Globalización y deslocalización

  • Muchos sostienen que EE. UU. decidió, en la práctica, que las máquinas-herramienta “básicas” eran un trabajo de bajo estatus y trasladó talento y capital hacia el software, las finanzas y la tecnología.
  • La globalización, junto con la mano de obra extranjera más barata (Japón, luego China, otros), hizo que las importaciones fueran mucho más baratas, sobre todo cuando la calidad convergió o superó la de las herramientas estadounidenses.
  • Algunos ven esto principalmente como una ventaja comparativa impulsada por el mercado; otros enfatizan decisiones de política que favorecieron los déficits comerciales y los servicios por encima de la manufactura.

Gestión, MBAs y conglomerados

  • Un tema recurrente: una gestión impulsada por las finanzas y los conglomerados compraron empresas de herramientas cíclicas y de gran intensidad de capital, las cargaron con expectativas de beneficio a corto plazo, recortaron I+D y luego las vendieron en las recesiones.
  • A este fenómeno de “MBA-ización” se le culpa de enviar máquinas sin terminar, infrainvertir en capacidad a largo plazo y vaciar de contenido a empresas que antes eran resistentes y dirigidas por sus fundadores.
  • Los escépticos contraargumentan que la competencia extranjera y la presión sobre los costes fueron la causa más profunda; la mala gestión solo aceleró un cambio subyacente.

Preocupaciones estratégicas y de seguridad

  • La fuerte dependencia de herramientas extranjeras (y de chips de Taiwán) se considera una vulnerabilidad estratégica, especialmente en una guerra importante o frente a potencias hostiles como China.
  • Se utilizan ejemplos históricos (la movilización industrial de la Segunda Guerra Mundial) para argumentar que la pérdida de capacidad doméstica de máquinas-herramienta debilita la resiliencia militar a largo plazo.

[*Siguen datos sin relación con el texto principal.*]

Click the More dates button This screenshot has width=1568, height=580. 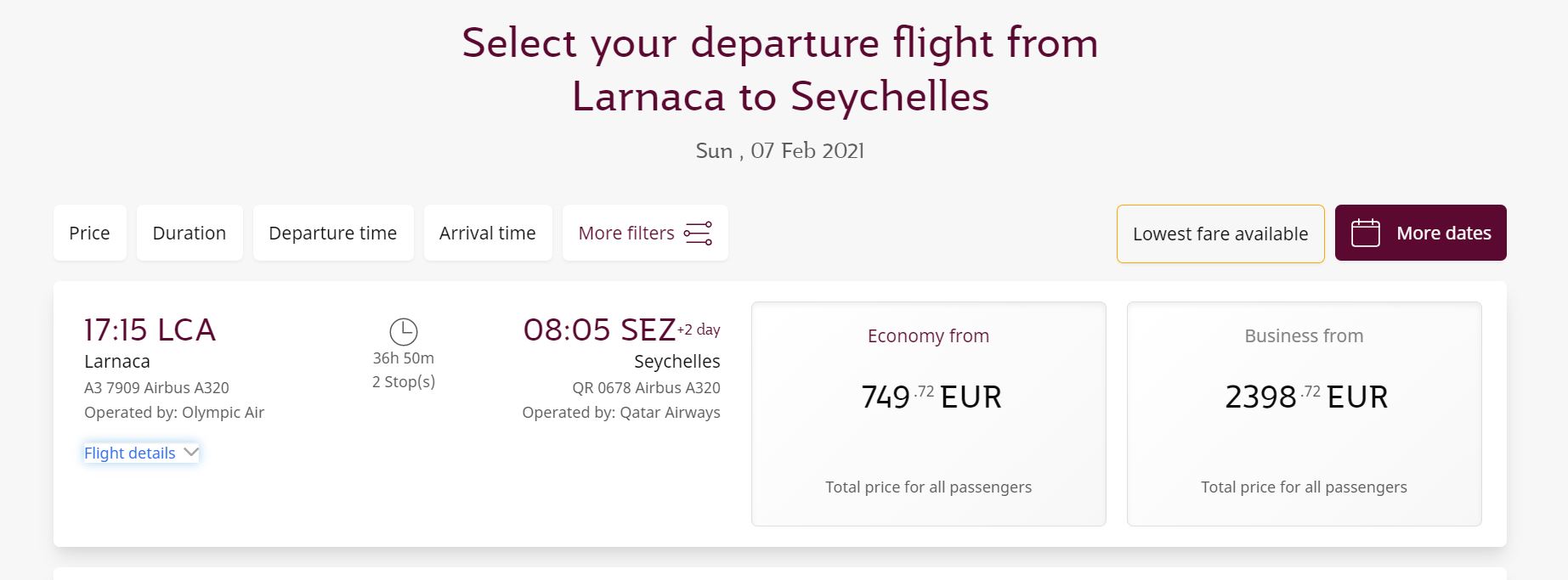[x=1421, y=233]
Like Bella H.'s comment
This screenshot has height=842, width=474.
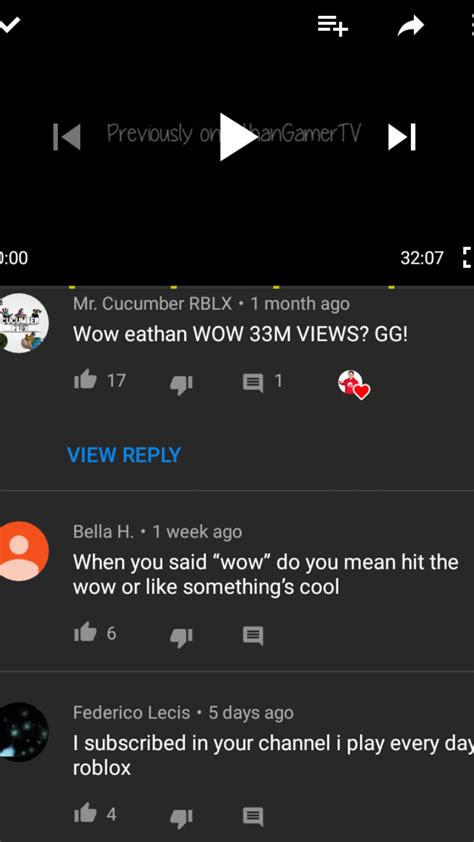coord(85,634)
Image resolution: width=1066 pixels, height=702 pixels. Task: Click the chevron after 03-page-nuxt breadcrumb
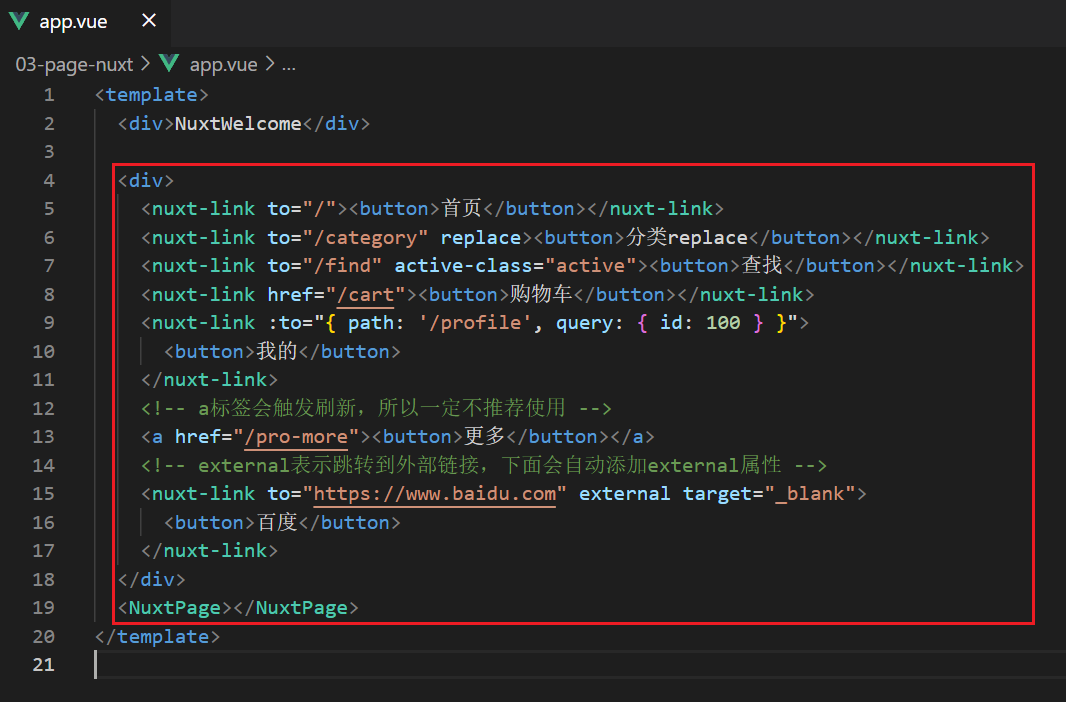[145, 64]
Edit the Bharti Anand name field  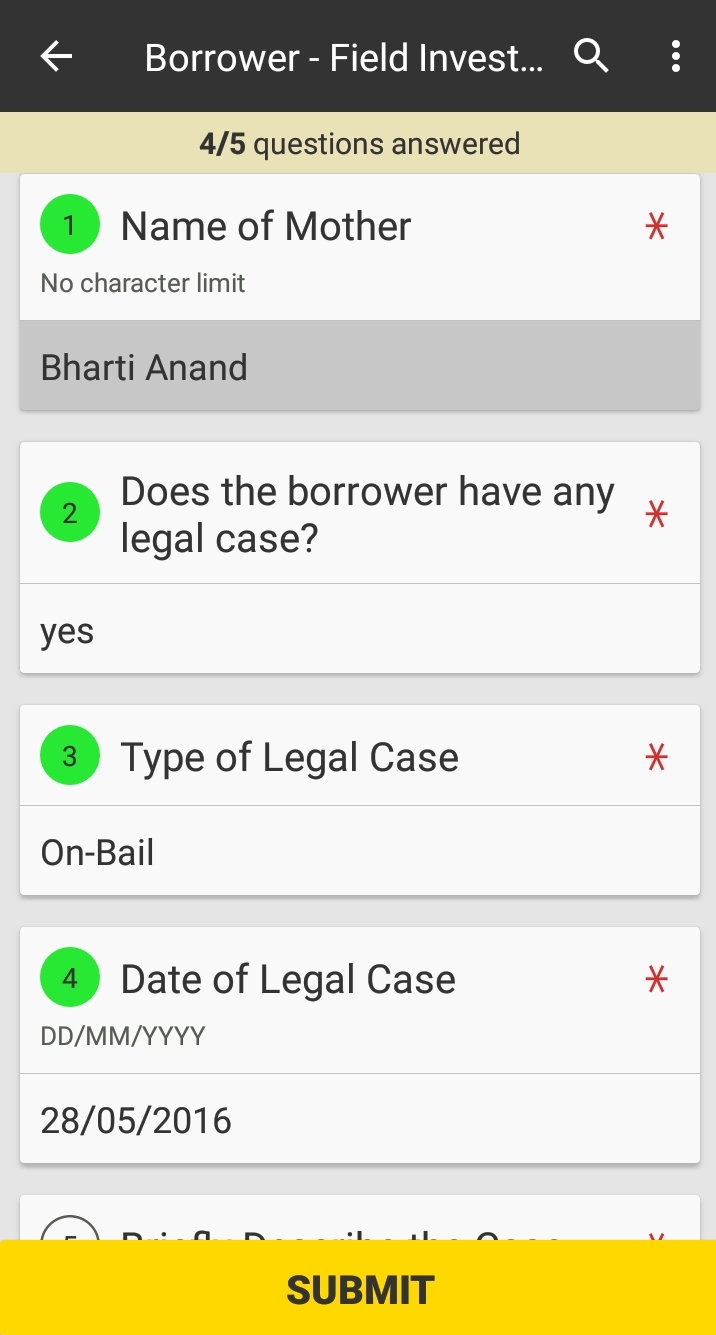(x=360, y=367)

Trabajo, cultura y habilidades

  • Los altos salarios en EE. UU. y las trayectorias profesionales competidoras (por ejemplo, trabajos tecnológicos de 180.000 dólares) hacen difícil que la manufactura atraiga talento.
  • Culturalmente, el mecanizado y el trabajo de fábrica se perciben como de menor estatus que la tecnología y las finanzas, lo que erosiona aún más la base de habilidades.
  • Aún existe un ecosistema de reacondicionamiento y manufactura especializada de alto nivel, pero gran parte se sostiene con equipos antiguos y talleres de trabajo especializados.

Tecnología, estándares y herramientas

  • Fanuc y los estándares de control japoneses se citan como un factor decisivo en el cambio de la industria.
  • Debate sobre sistema métrico vs. imperial: algunos ven los estándares imperiales estadounidenses como una fricción menor pero real en una cadena de suministro global dominada por el sistema métrico; otros señalan que las pulgadas han estado vinculadas con precisión a los milímetros durante décadas, por lo que la conversión es manejable.

Debates macroeconómicos y monetarios

  • Algunos culpan a un régimen de dólar fuerte / moneda de reserva por favorecer estructuralmente las importaciones y la financiarización por encima de la industria doméstica.
  • Otros destacan elecciones ambientales, laborales y regulatorias que aumentaron los costes de producción en EE. UU., y cuestionan si las concesiones merecieron la pérdida de capacidad.